== The problem ==
In the passage about creating a bucket, what settings does a new bucket have by default?

== Selected passage ==
====================

Creates a new bucket. If successful, value will hold a string "ok". You can provide extra storage-specific settings such as access rights using the options object.

If you want to create a public bucket add a key public to the options object and set its value to true.

By default a bucket is private and has no versioning.

Fails if the bucket already exists. This is done because bucket names must be globally unique so if the bucket already exists it might have been created by someone else and may therefor not be accessible for you.

Note

Setting public to true equals access='blob' in Azure Blob Storage; if you want to set your bucket to another access level you add it to the options object:

// set custom access level
createBucket("test", {access: "container"});

Note

Cloudflare R2 and the S3 API of Backblaze don't support creating a public bucket; please use the web console of these services to make your bucket public.

====================

== Data lines ==
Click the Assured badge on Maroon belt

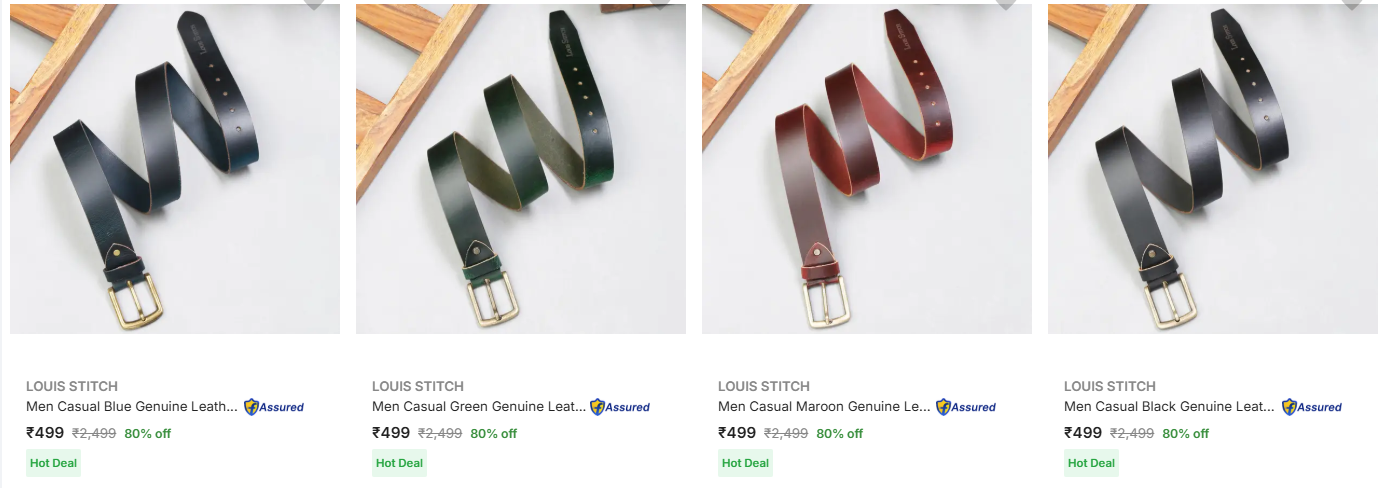pyautogui.click(x=966, y=407)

====================

== Task answer ==
It is private and has no versioning.